Partie 1 : Assemblage du fuselage composite

Nous nous retrouvons après quelques mois pour la première partie d’une série d’articles consacrée a la construction de mon SPITFIRE MkIX traité maquette et dont je vais vous présenter la construction du modèle pas à pas.

Par Fabien BUSOM

Je suis parti du fuselage moulé Mick REEVES ainsi que ses nervures d’ailes découpées au laser. La renommée de Mick n’est plus à faire, et la première chose faite lorsque j’ai reçu cet ensemble très bien emballé dans un carton, c’est de regarder la justesse des formes du fuselage. Et bien je n’ai pas eu de mauvaises surprises, bien au contraire.

Dans cette première partie, nous allons voir la construction détaillée de l’assemblage du fuselage. La qualité de moulage du fuselage est correcte, en revanche, certains détails seront à reprendre. Mais cela reste très correct.

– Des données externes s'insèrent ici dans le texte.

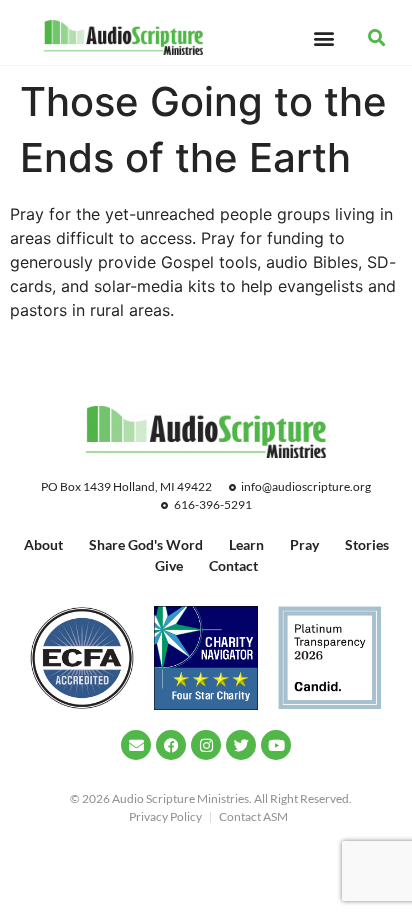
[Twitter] (241, 745)
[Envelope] (136, 745)
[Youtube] (276, 745)
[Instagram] (206, 745)
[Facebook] (171, 745)
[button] (323, 37)
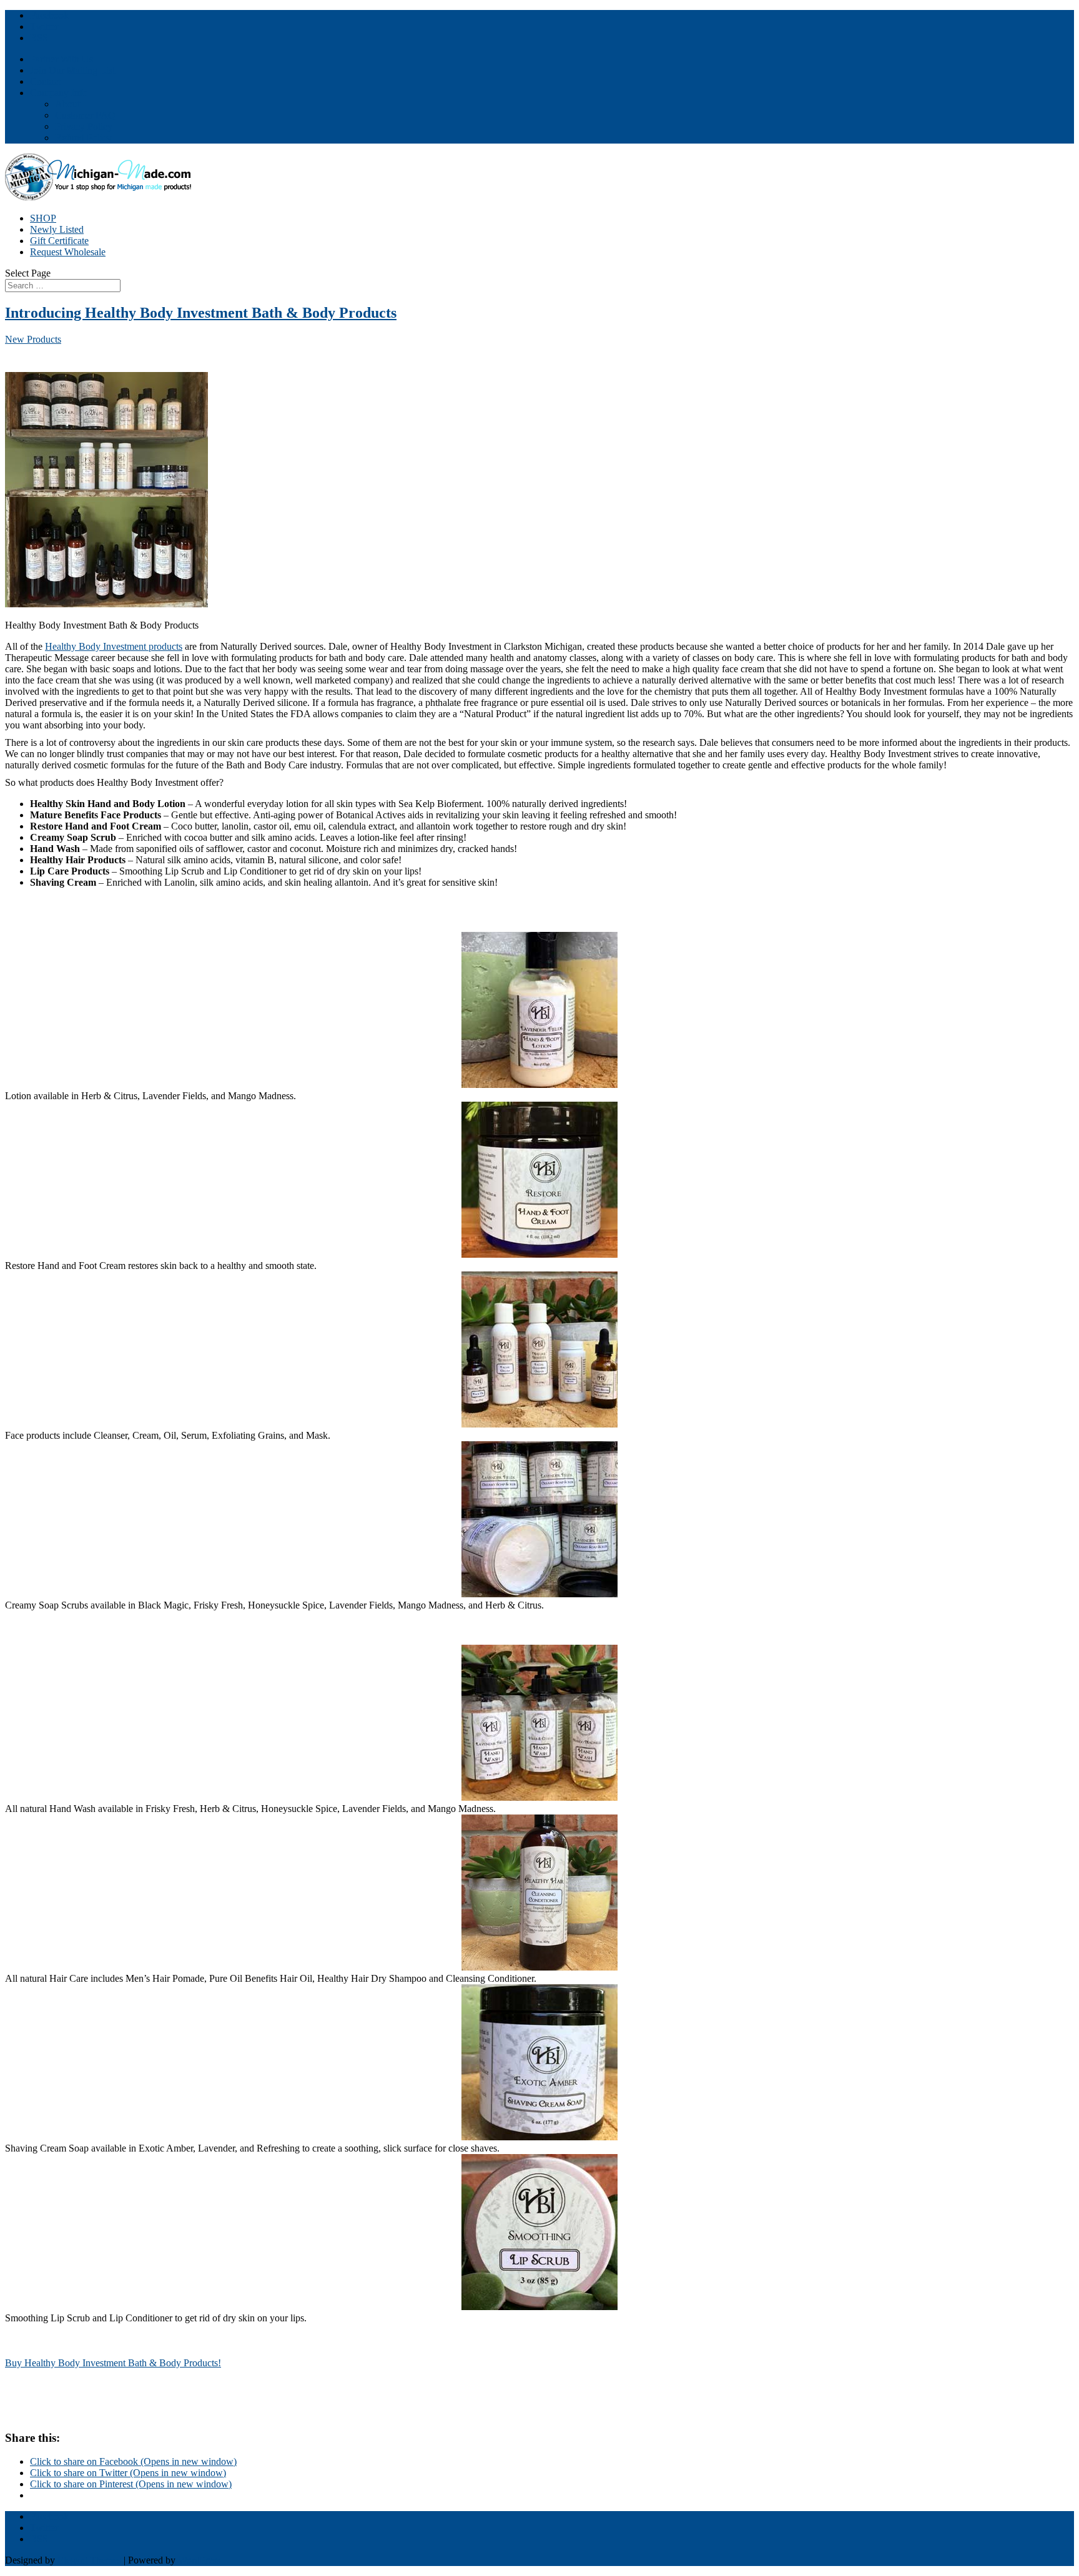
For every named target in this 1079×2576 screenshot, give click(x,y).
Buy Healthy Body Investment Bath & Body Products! (113, 2363)
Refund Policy (83, 137)
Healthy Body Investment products (113, 646)
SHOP (43, 218)
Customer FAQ (85, 115)
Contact (45, 81)
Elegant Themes (89, 2560)
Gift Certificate (59, 240)
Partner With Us (61, 59)
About (67, 104)
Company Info (58, 92)
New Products (33, 339)
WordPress (199, 2560)
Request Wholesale (68, 252)
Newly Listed (57, 229)
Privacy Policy (83, 126)
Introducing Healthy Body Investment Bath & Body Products (201, 313)
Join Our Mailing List (72, 70)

Caractéristiques de la machine :

Envergure : 2m80 (110 inches)
Longueur : 2m36 (93 inches)
Poids : 15kg
Moteur : 3W70 + pot sortie avant AMT
Radio : Emetteur FUTABA T12FG
Récepteur FUTABA alimenté par double alim perso + accus 2500maH NiMh

fabien busom champion de france 2021 maquette volante

Afin de commencer cette saga, je tiens à parler un peu de la qualité du kit fourni par Mick et son fils Jim. Tout d’abord, l’achat est relativement simple, téléphone pour ceux qui parlent Anglais, mails pour les autres, avec Google Traduction, ça marche bien. Pour ma part, j’ai commandé le fuselage moulé en Epoxy, les nervures d’ailes et longerons découpés Laser.
Le tout est emballé très soigneusement dans un gros carton !

A l’ouverture, on s’aperçoit que le tout est de très belle facture, la qualité du bois utilisé est très correcte. Quand au fuselage, le moulage est très propre, très léger, le seul petit Bémol se trouve au niveau des plans de joint qui nécessitent un peu de travail. Mais rien de bien méchant pour ce type de machine. Ce dernier est en trois parties : la partie « centrale » allant du couple pare feu du réel jusqu’au pied de dérive, la partie avant comprenant le capot moteur et la partie arrière comprenant la dérive. 

Bon maintenant, au boulot, parce qu’il y a quand même beaucoup de choses à faire. Au départ, mon idée première en investissant dans ce kit était de réaliser une machine d’entrainement sans vraiment mettre un point d’honneur sur la maquettisation du modèle. Mais vous allez vous apercevoir que cela était une illusion.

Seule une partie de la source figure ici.